HOW TO COMPLETE THIS TASK:
Quote exactly the lines running from the line with "1019x778 pixels." to the end of the entries, including both, and nothing else.

(Saved entries)
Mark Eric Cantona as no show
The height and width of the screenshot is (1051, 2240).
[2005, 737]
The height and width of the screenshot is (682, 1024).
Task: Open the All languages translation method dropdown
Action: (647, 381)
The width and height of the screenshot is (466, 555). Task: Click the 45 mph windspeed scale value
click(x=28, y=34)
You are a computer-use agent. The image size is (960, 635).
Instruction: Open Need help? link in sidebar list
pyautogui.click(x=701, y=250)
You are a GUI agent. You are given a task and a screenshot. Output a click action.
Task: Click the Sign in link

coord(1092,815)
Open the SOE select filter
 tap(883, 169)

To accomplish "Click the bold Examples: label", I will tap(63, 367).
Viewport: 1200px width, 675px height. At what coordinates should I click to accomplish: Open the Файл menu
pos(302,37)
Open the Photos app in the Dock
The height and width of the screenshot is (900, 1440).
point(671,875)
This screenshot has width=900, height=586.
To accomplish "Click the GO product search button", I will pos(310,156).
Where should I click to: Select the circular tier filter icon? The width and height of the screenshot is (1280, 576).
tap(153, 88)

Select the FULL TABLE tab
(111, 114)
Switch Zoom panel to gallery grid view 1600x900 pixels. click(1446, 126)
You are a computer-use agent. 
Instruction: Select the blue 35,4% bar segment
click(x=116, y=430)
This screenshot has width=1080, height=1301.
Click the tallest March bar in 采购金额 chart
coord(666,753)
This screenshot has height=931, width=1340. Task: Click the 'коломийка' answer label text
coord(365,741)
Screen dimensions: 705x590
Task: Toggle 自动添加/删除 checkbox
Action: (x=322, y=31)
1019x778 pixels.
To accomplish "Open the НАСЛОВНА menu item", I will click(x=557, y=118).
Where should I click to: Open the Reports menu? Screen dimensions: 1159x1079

SOLUTION:
1019x778 pixels.
To accomplish "Open the НАСЛОВНА menu item", I will click(x=557, y=118).
Where should I click to: Open the Reports menu? Screen dimensions: 1159x1079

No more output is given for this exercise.